New Delhi: Indian investigative reporter Anand Mangnale’s phone was likely infected with Pegasus spyware, Reuters reported a forensics expert as saying.
Mangnale’s phone showed a pattern of suspicious crashes that matched previously known intrusions by Pegasus, forensics firm iVerify told Reuters.
Its founder Rocky Cole told the news agency he could say “with high confidence that [Mangnale’s] phone was attacked with Pegasus”.
Mangnale was also one of the roughly two dozen Indians who received warnings from Apple on October 31 that “state-sponsored attackers” may be targeting their iPhones.
Although Apple did not say which state may have sponsored the attacks, the profiles of those targeted – mostly opposition leaders and some journalists – led to suspicion that the Union government was behind them.
Mangnale is South Asia editor for the Organised Crime and Corruption Reporting Project (OCCRP), a global network of investigative journalists.
Along with fellow OCCRP journalists Ravi Nair and N.B.R. Arcadio, Mangnale reported in August that the Adani group used opaque offshore funds based in Mauritius to inflate the valuation of its group companies.
According to OCCRP’s report, the investors turned out to have “widely reported ties to the group’s majority shareholders, the Adani family”.

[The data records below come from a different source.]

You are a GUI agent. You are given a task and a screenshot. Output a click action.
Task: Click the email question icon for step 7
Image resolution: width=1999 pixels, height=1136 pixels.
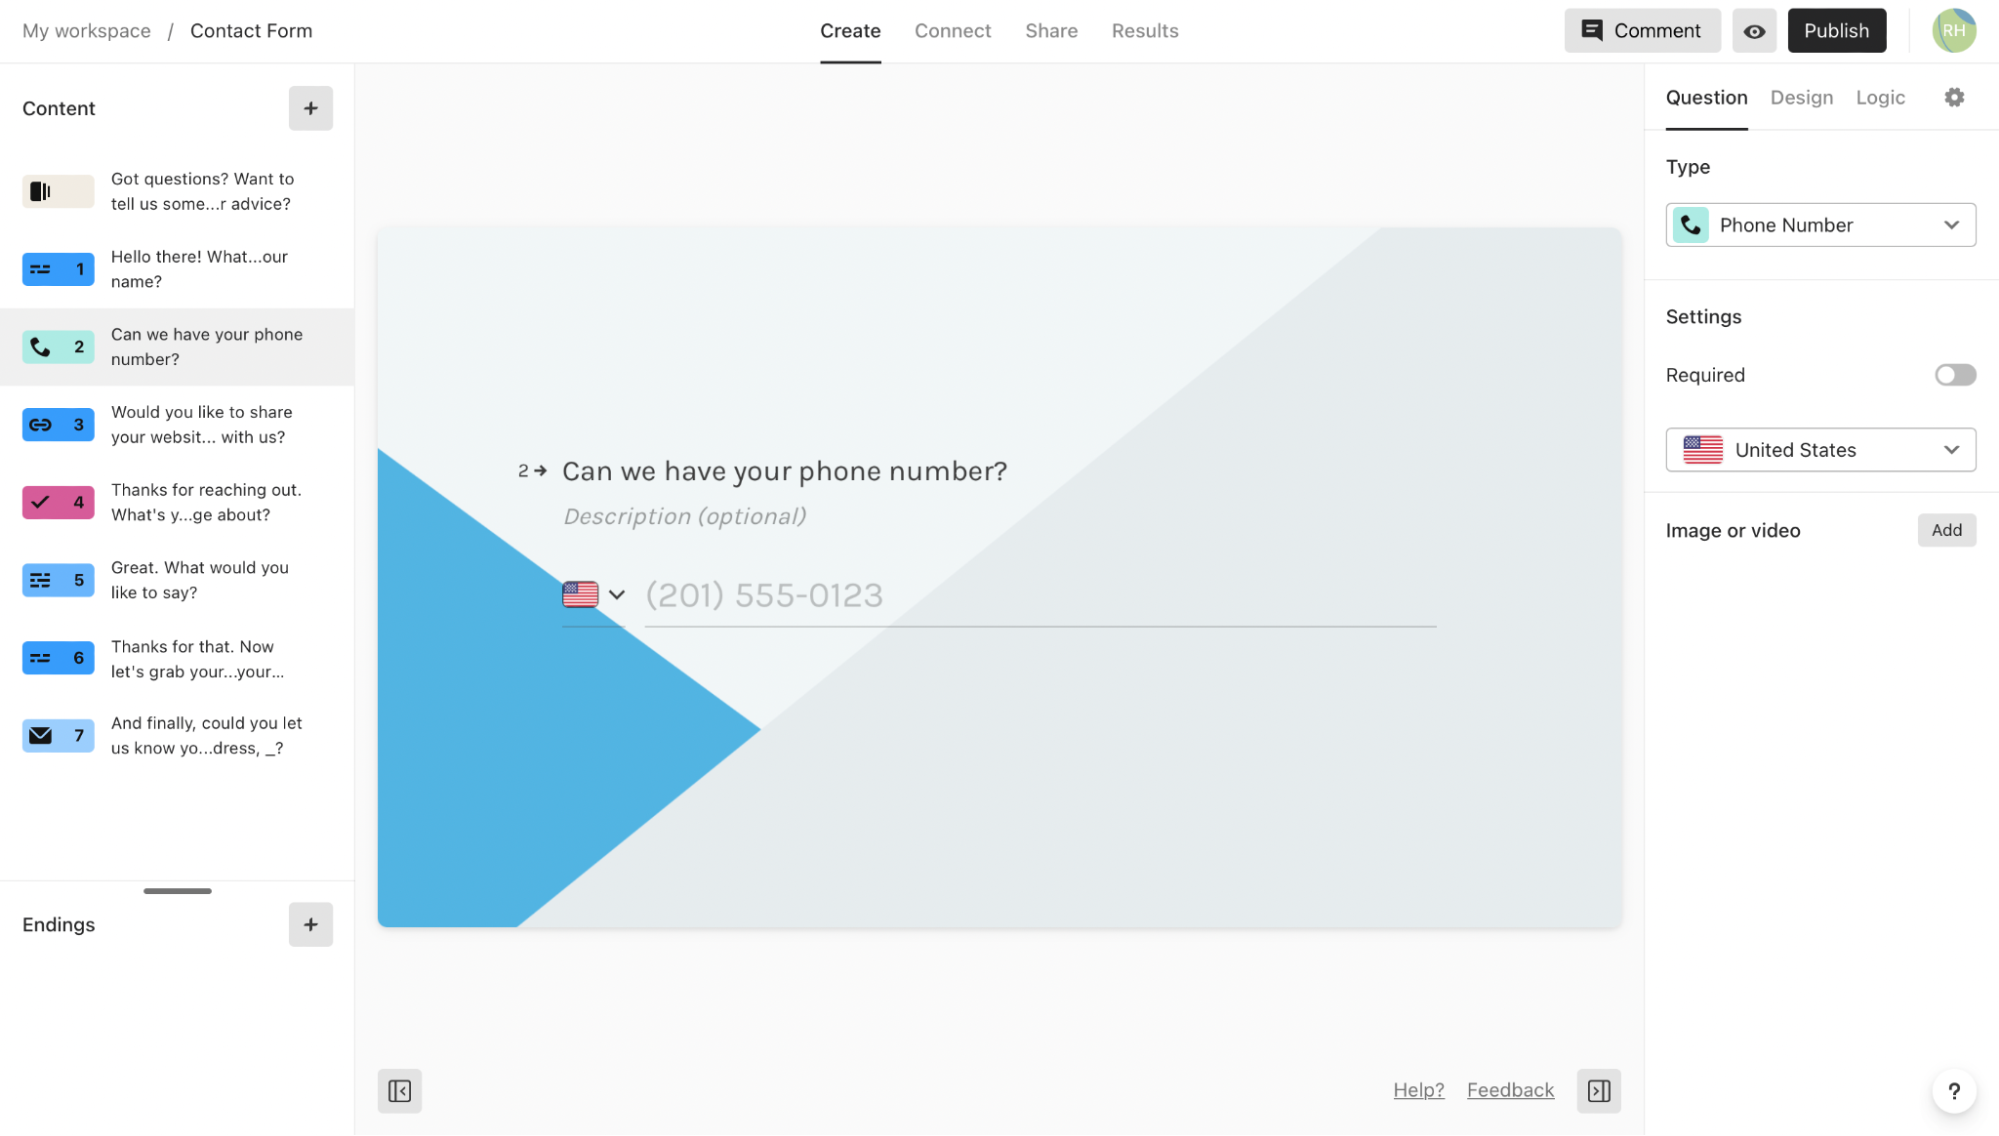tap(41, 734)
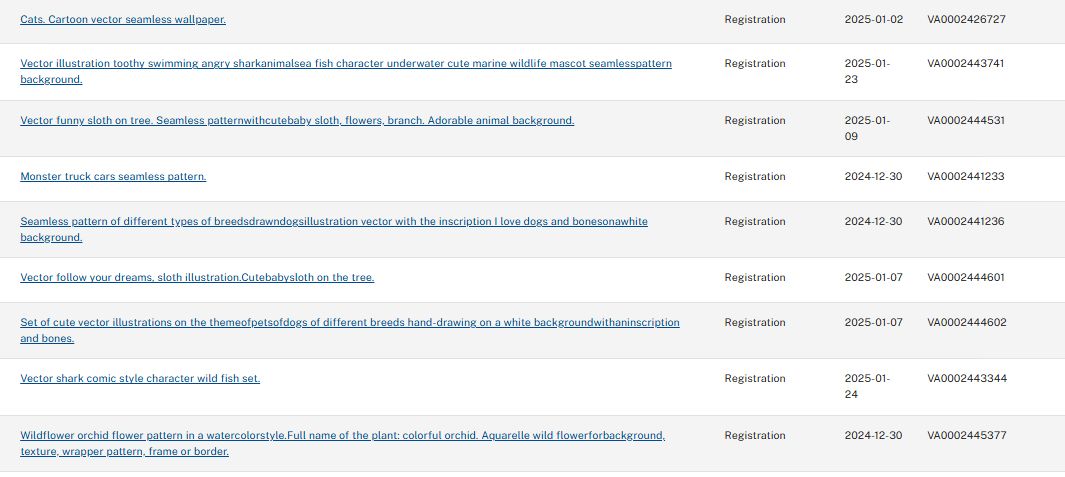Select registration number VA0002444531
Viewport: 1065px width, 477px height.
(x=965, y=120)
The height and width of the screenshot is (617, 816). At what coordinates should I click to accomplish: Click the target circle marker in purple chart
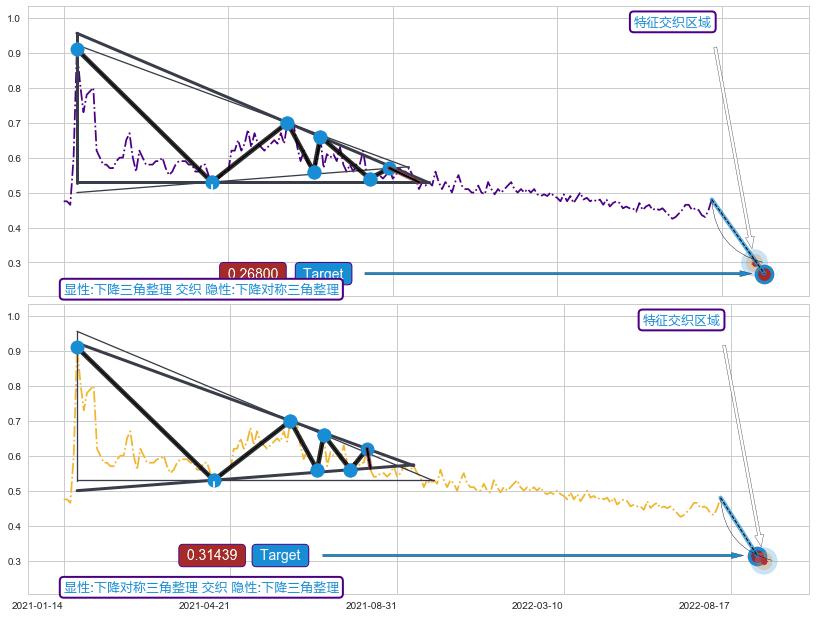(x=764, y=274)
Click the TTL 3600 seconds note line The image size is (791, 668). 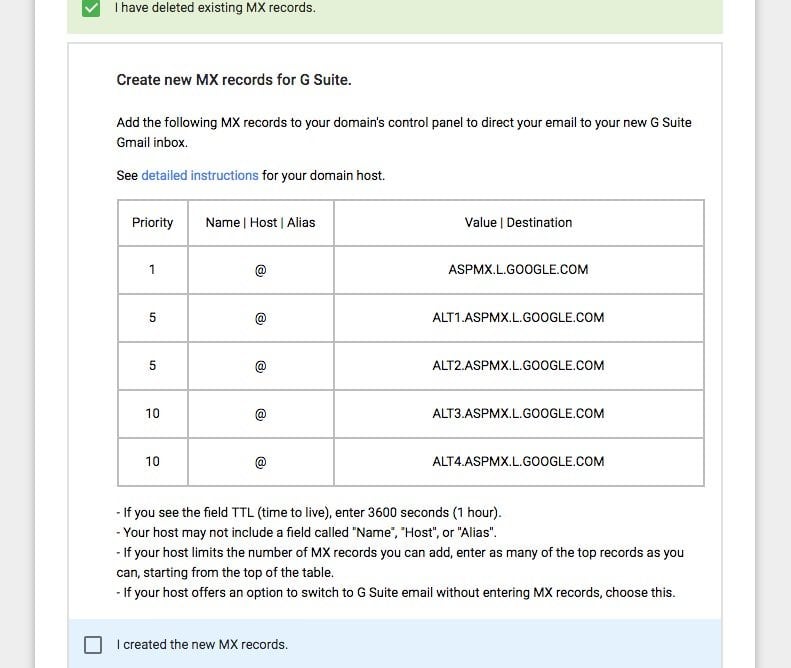pyautogui.click(x=309, y=513)
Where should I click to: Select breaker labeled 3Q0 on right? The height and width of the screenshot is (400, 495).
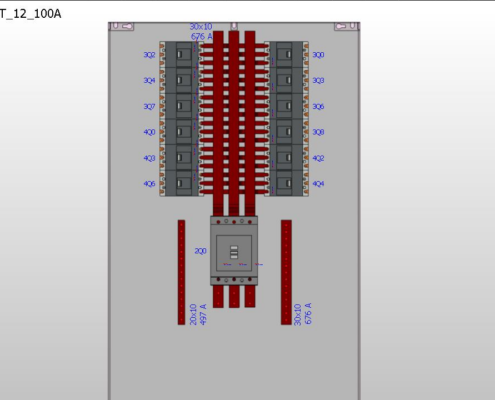pyautogui.click(x=288, y=54)
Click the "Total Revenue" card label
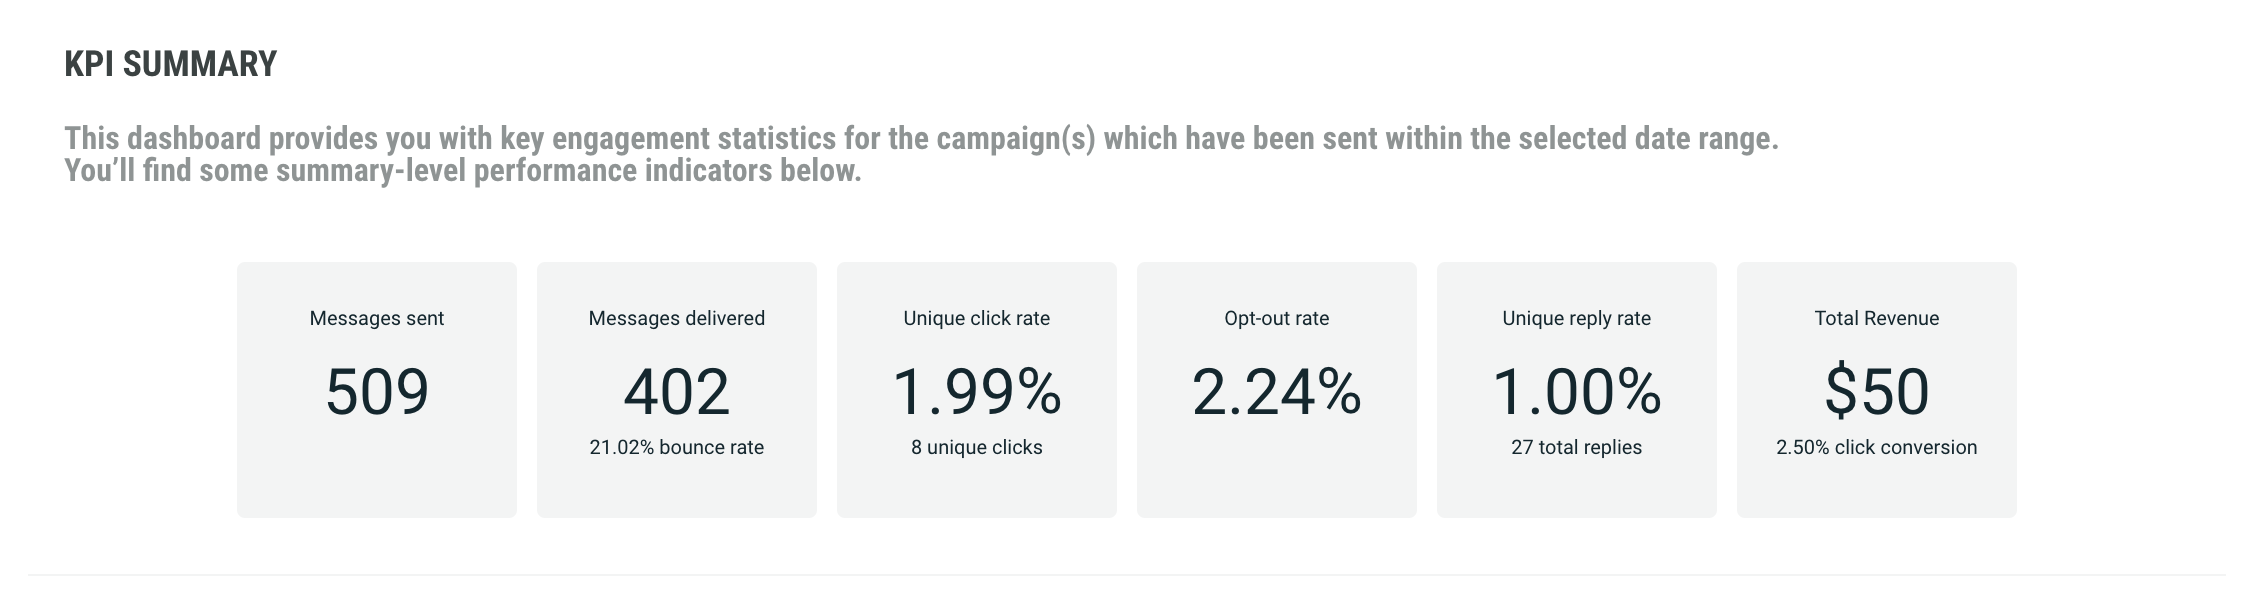 coord(1876,318)
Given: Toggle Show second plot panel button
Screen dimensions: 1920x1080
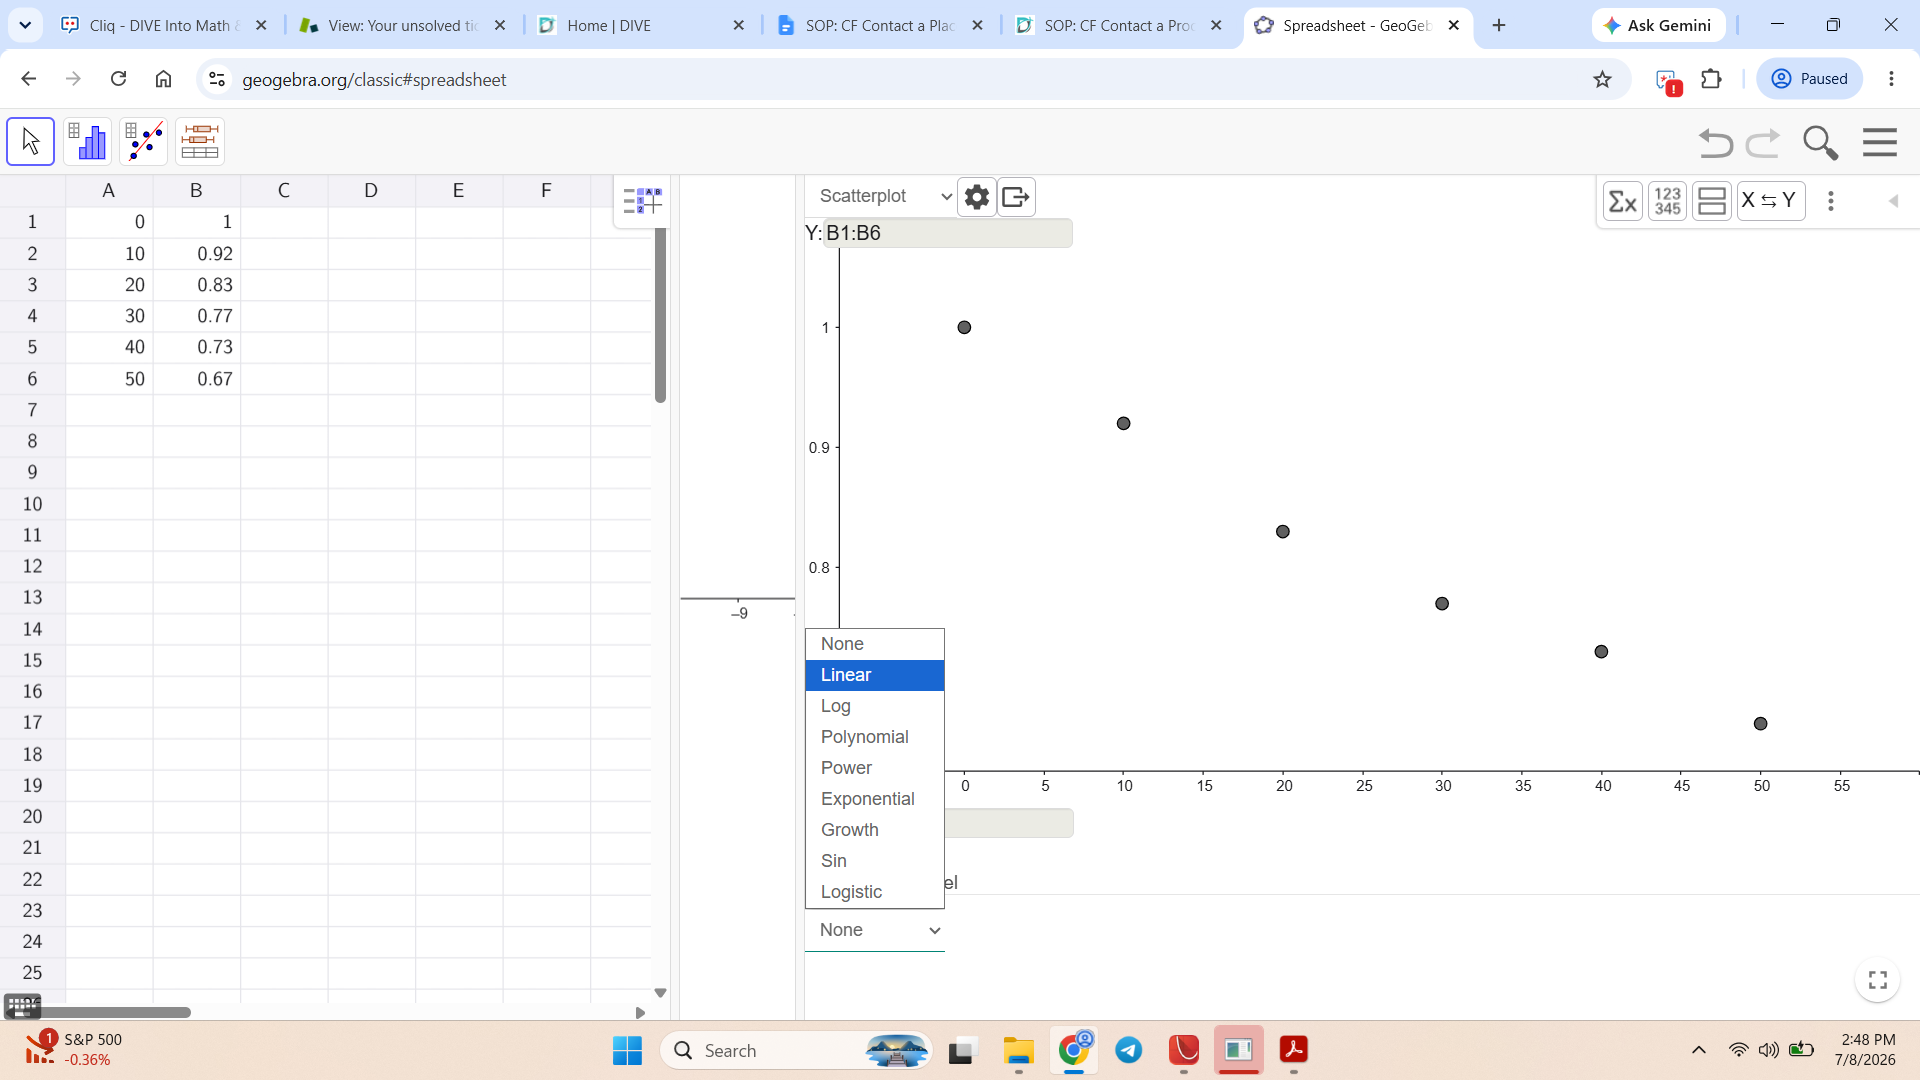Looking at the screenshot, I should tap(1712, 201).
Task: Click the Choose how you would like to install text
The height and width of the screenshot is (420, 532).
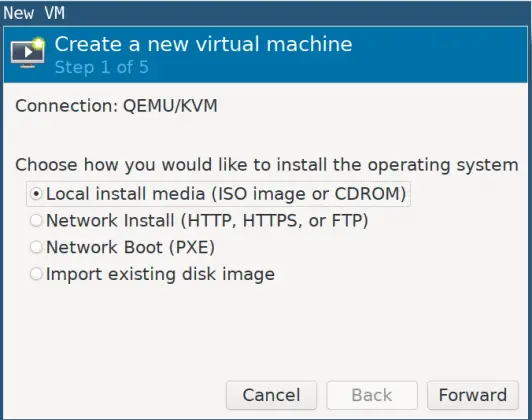Action: tap(267, 165)
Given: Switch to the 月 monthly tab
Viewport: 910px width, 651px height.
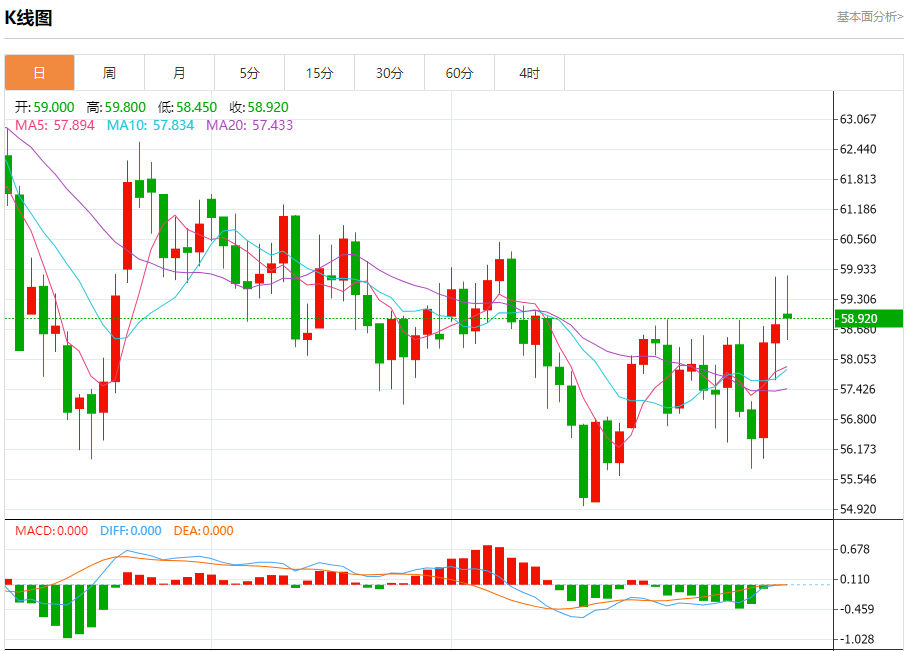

The group’s chairman Gautam Adani is perceived as having benefited from close ties his to Prime Minister Narendra Modi.
OCCRP co-founder Drew Sullivan told Reuters that the use of Pegasus on Mangnale’s phone was “unacceptable and outrageous”.
“Whatever government is spying on the reporters, there’s no plausible explanation for that other than political gain,” he added.
It has been alleged that the Union government has used Pegasus, which is made by Israeli cybersecurity firm NSO Group, against its critics.
Users of the spyware are able to remotely hack into smartphones and gain access to their contents and functions, including the microphone and camera.
The government has neither confirmed nor denied its use of Pegasus.
Solicitor general Tushar Mehta said during Supreme Court arguments in 2021 that that the government cannot be made to answer whether or not it uses the spyware for this would alert terrorists and compromise national security.
The top court had noted that in the absence of any “specific denial” of the use of Pegasus by the Union government, the court had no option but to set up an independent committee to probe the matter.
However, the then-Chief Justice of India N.V. Ramana noted in August last year that the Union government “did not cooperate” with the committee’s investigation.